Each entry must appear in the answer exactly as given.

Stored data entries
◇ ◇ ◇

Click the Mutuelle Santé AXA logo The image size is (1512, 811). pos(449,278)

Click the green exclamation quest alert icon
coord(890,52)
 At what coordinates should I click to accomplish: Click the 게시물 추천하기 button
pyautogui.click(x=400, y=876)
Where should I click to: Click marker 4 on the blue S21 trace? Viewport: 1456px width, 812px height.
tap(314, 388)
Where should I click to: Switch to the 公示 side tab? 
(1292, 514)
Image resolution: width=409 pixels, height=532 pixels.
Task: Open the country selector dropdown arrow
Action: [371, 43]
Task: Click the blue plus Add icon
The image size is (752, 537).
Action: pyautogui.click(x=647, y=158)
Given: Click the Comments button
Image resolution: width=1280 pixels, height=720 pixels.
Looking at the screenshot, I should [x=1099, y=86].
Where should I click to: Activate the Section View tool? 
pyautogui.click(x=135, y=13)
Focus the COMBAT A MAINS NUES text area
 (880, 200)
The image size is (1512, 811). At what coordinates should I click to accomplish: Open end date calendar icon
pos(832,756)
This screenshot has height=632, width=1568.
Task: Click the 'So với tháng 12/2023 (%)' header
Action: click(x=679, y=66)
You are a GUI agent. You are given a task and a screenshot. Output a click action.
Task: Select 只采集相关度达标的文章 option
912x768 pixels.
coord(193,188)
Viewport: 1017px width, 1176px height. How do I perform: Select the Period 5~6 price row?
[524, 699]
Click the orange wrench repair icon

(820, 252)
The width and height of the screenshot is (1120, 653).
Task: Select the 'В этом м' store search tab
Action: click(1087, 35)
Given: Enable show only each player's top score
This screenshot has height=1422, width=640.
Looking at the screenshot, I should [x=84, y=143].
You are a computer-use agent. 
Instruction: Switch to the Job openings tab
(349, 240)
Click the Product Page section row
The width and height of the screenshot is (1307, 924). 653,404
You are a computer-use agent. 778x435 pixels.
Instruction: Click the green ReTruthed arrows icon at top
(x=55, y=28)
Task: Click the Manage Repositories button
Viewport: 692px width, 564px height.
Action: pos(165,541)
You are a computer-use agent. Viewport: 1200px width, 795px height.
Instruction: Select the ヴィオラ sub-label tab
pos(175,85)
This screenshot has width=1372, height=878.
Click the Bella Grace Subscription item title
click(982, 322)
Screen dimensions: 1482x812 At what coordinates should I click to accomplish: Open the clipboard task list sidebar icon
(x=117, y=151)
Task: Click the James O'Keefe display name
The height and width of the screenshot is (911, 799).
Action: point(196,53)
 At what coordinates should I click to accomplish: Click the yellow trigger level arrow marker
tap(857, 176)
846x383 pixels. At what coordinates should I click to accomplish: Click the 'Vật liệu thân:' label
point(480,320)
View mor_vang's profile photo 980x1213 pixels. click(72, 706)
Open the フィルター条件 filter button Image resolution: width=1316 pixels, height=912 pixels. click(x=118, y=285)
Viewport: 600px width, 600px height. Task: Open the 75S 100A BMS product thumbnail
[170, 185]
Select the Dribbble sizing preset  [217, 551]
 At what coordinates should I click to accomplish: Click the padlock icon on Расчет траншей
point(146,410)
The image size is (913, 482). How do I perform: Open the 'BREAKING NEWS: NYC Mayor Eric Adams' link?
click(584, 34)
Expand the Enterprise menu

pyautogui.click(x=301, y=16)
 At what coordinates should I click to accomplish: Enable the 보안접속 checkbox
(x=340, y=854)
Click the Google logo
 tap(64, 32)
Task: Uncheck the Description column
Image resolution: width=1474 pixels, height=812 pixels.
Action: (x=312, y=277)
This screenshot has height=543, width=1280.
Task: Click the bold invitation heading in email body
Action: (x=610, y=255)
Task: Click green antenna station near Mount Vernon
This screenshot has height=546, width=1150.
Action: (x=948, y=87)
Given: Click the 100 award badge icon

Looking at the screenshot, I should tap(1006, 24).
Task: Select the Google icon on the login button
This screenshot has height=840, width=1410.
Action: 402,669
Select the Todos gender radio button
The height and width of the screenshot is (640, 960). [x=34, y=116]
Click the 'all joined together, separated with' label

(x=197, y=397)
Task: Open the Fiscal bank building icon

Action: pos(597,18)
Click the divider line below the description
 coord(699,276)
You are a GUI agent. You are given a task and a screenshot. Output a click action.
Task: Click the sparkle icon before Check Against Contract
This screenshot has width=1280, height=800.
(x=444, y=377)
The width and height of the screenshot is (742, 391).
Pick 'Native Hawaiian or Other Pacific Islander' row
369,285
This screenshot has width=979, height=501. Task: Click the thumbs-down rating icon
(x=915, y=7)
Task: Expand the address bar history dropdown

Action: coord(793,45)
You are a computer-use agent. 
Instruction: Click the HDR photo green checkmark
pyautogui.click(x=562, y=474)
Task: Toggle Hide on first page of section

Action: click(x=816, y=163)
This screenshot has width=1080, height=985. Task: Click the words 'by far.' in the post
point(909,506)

◇ ◇ ◇

• **EXERCISE RESULT**
Click the Mutuelle Santé AXA logo The image size is (1512, 811). pos(449,278)

Click the green exclamation quest alert icon
coord(890,52)
 At what coordinates should I click to accomplish: Click the 게시물 추천하기 button
pyautogui.click(x=400, y=876)
Where should I click to: Click marker 4 on the blue S21 trace? Viewport: 1456px width, 812px height.
tap(314, 388)
Where should I click to: Switch to the 公示 side tab? 
(1292, 514)
Image resolution: width=409 pixels, height=532 pixels.
Task: Open the country selector dropdown arrow
Action: [371, 43]
Task: Click the blue plus Add icon
The image size is (752, 537).
Action: pyautogui.click(x=647, y=158)
Given: Click the Comments button
Image resolution: width=1280 pixels, height=720 pixels.
Looking at the screenshot, I should [x=1099, y=86].
Where should I click to: Activate the Section View tool? 
pyautogui.click(x=135, y=13)
Focus the COMBAT A MAINS NUES text area
 (880, 200)
The image size is (1512, 811). At what coordinates should I click to accomplish: Open end date calendar icon
pos(832,756)
This screenshot has height=632, width=1568.
Task: Click the 'So với tháng 12/2023 (%)' header
Action: click(x=679, y=66)
You are a GUI agent. You are given a task and a screenshot. Output a click action.
Task: Select 只采集相关度达标的文章 option
912x768 pixels.
coord(193,188)
Viewport: 1017px width, 1176px height. How do I perform: Select the Period 5~6 price row?
[524, 699]
Click the orange wrench repair icon

(820, 252)
The width and height of the screenshot is (1120, 653).
Task: Select the 'В этом м' store search tab
Action: click(1087, 35)
Given: Enable show only each player's top score
This screenshot has height=1422, width=640.
Looking at the screenshot, I should [x=84, y=143].
You are a computer-use agent. 
Instruction: Switch to the Job openings tab
(349, 240)
Click the Product Page section row
The width and height of the screenshot is (1307, 924). 653,404
You are a computer-use agent. 778x435 pixels.
Instruction: Click the green ReTruthed arrows icon at top
(x=55, y=28)
Task: Click the Manage Repositories button
Viewport: 692px width, 564px height.
Action: pos(165,541)
You are a computer-use agent. Viewport: 1200px width, 795px height.
Instruction: Select the ヴィオラ sub-label tab
pos(175,85)
This screenshot has width=1372, height=878.
Click the Bella Grace Subscription item title
click(982, 322)
Screen dimensions: 1482x812 At what coordinates should I click to accomplish: Open the clipboard task list sidebar icon
(x=117, y=151)
Task: Click the James O'Keefe display name
The height and width of the screenshot is (911, 799).
Action: point(196,53)
 At what coordinates should I click to accomplish: Click the yellow trigger level arrow marker
tap(857, 176)
846x383 pixels. At what coordinates should I click to accomplish: Click the 'Vật liệu thân:' label
point(480,320)
View mor_vang's profile photo 980x1213 pixels. click(72, 706)
Open the フィルター条件 filter button Image resolution: width=1316 pixels, height=912 pixels. click(x=118, y=285)
Viewport: 600px width, 600px height. Task: Open the 75S 100A BMS product thumbnail
[170, 185]
Select the Dribbble sizing preset  [217, 551]
 At what coordinates should I click to accomplish: Click the padlock icon on Расчет траншей
point(146,410)
The image size is (913, 482). How do I perform: Open the 'BREAKING NEWS: NYC Mayor Eric Adams' link?
click(584, 34)
Expand the Enterprise menu

pyautogui.click(x=301, y=16)
 At what coordinates should I click to accomplish: Enable the 보안접속 checkbox
(x=340, y=854)
Click the Google logo
 tap(64, 32)
Task: Uncheck the Description column
Image resolution: width=1474 pixels, height=812 pixels.
Action: (x=312, y=277)
This screenshot has height=543, width=1280.
Task: Click the bold invitation heading in email body
Action: (x=610, y=255)
Task: Click green antenna station near Mount Vernon
This screenshot has height=546, width=1150.
Action: (x=948, y=87)
Given: Click the 100 award badge icon

Looking at the screenshot, I should tap(1006, 24).
Task: Select the Google icon on the login button
This screenshot has height=840, width=1410.
Action: 402,669
Select the Todos gender radio button
The height and width of the screenshot is (640, 960). [x=34, y=116]
Click the 'all joined together, separated with' label

(x=197, y=397)
Task: Open the Fiscal bank building icon

Action: pos(597,18)
Click the divider line below the description
 coord(699,276)
You are a GUI agent. You are given a task and a screenshot. Output a click action.
Task: Click the sparkle icon before Check Against Contract
This screenshot has width=1280, height=800.
(x=444, y=377)
The width and height of the screenshot is (742, 391).
Pick 'Native Hawaiian or Other Pacific Islander' row
369,285
This screenshot has width=979, height=501. Task: Click the thumbs-down rating icon
(x=915, y=7)
Task: Expand the address bar history dropdown

Action: coord(793,45)
You are a computer-use agent. 
Instruction: Click the HDR photo green checkmark
pyautogui.click(x=562, y=474)
Task: Toggle Hide on first page of section

Action: click(x=816, y=163)
This screenshot has width=1080, height=985. Task: Click the words 'by far.' in the post
point(909,506)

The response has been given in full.